If you run a blog or content website, a basic SSL certificate should be considered. If you take payments, either as a service provider or e-commerce store, they are essential.
Not only do they keep customers safe, but they also ensure PCI compliance, serving as the first tier of customer security.
On a purely transactional level, securing your website with an SSL certificate means you are significantly more likely to convert leads into customers, as many modern consumers will turn their backs on a site that is not protected with an SSL.
How do SSL-encrypted payments work?
The technology behind SSL certificates is extremely advanced, but the process is far from complicated. It’s very simple and very quick, and it all happens in real time with no direct involvement from the web user.
Here’s what the process of connecting to an SSL certificate looks like:
A user connects to a secure website through their browser. If the browser recognises an SSL certificate then a process known as the SSL/TSL Handshake will begin.

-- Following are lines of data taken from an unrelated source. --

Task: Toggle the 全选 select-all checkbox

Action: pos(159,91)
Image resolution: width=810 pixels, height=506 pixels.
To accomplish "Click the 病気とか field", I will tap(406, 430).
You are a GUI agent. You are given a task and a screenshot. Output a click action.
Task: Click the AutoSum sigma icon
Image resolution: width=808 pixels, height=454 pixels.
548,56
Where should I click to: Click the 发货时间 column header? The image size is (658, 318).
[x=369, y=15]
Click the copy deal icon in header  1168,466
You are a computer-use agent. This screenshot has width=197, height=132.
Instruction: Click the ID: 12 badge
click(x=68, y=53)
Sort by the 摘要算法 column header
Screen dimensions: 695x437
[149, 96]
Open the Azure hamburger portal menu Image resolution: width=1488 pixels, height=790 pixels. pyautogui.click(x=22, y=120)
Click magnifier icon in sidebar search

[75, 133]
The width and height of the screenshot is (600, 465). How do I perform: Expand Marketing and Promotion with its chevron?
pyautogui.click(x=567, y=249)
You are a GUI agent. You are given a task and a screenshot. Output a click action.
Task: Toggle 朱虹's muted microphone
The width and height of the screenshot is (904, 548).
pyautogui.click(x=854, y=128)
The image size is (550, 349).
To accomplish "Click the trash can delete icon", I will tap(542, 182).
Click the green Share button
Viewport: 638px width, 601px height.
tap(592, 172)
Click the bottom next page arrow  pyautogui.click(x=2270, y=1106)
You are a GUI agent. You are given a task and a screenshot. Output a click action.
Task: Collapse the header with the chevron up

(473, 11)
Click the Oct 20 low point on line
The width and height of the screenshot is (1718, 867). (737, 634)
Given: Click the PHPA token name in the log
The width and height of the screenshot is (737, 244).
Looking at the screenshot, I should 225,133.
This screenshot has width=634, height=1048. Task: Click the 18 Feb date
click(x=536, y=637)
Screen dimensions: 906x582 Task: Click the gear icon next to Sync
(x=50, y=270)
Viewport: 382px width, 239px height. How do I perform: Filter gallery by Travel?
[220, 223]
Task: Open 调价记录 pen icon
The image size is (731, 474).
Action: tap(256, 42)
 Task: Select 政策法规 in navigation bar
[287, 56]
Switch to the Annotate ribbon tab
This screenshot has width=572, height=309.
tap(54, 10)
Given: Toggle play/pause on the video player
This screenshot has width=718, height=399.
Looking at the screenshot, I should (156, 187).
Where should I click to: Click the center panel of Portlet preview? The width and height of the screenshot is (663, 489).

The browser checks the validity of the SSL certificate and makes sure the website has been properly authenticated and can therefore be trusted.
A secure connection is created and a public key is exchanged. The public key is widely available and used to ensure that the data is encrypted, verified, and has not been tampered with.
Data that has been encrypted using the public key can only be decrypted with the private key. As the name suggests, this key should be kept private and not shared by the owner.
Session keys are created. These keys are used to encrypt and decrypt all data during a single session. At this point, the public and private keys are no longer in use and both sides rely on the session keys. If a user closes the site and ends the session, only to restart again later, the process will repeat and new keys will be created.
The user’s browser and the web server can now share encrypted data over a secure channel. The data shared through this channel is less vulnerable to attacks and interceptions, thus facilitating the safe exchange of information, including a user’s log-in details and payment information.
Work with a trusted payment processor like Pixxles
SSL certificates are an essential first step in protecting your e-commerce store and safeguarding your customers, but they are just one piece of the puzzle. They can’t do all of the work in protecting your users/customers and their details.
You also need to work with a trusted payment processor, one that can provide the guarantees that you and your customers need.
That’s where we come in.
Pixxles is authorised by the Financial Conduct Authority (FCA), so we don’t rely on countless third-party operators like other payment providers. We are accountable to our customers and the regulator, and that allows us to provide state-of-the-art payment solutions at affordable prices.
We are transparent, dedicated, and direct. Learn more in our Why Pixxles guide or apply today to see what we can do for your business.
Are all SSL certificates the same?
There are several different types of SSL certificates, but while they vary with regard to cost, verification methods, and suitability, they all use the same cryptographic protocol.
The most basic type is Domain Validation (DV), and it is often found on blogs and news sites. Business Validation (BV) and Extended Validation (EV) are the more advanced options. Both of these involve additional verification steps, with the authoriser validating the business’s credentials and confirming it is operating in good faith.
BV and EV provide customers with more peace of mind.
What type of SSL do I need for my business?
It depends on the type of business you’re running. If it’s an e-commerce site, you should look into EV. If you’re running a basic website with log-in capabilities, check BV certificates. DV is sufficient for simple content websites that don’t store, handle, or transmit sensitive user data.
If you opt for an EV, be prepared to pay a little extra and jump through additional hoops. You may also need to wait longer for the certificate to be validated.
Which industry uses the most SSL certificates?
This is not an easy question to answer, as SSL certificates are widespread across all industries, and they are becoming more common with each passing year.
There was a time when SSL certificates were pretty much limited to financial and e-commerce websites. These days, however, they are everywhere. Not only are web users less trusting of sites that don’t have SSLs, but many web browsers will actually flag these sites as “not secure”.
Do I need an SSL?
SSL certificates are important considerations for all digital organisations. Whether you’re processing highly sensitive information like names, addresses, and payment details, or simply offering users a chance to log in and post comments, you can benefit from using an SSL. They are also fairly cheap and easy to install, which is why most experts recommend finding room in your budget for an SSL certificate.
How do I know if the website I’m using is secure?
If a site’s URL begins with “HTTPS” and not “HTTP”, it is secured with an SSL. It will also display a padlock symbol before the web address. There are other elements involved with securing a website and its transactions, but this is one of the fundamentals.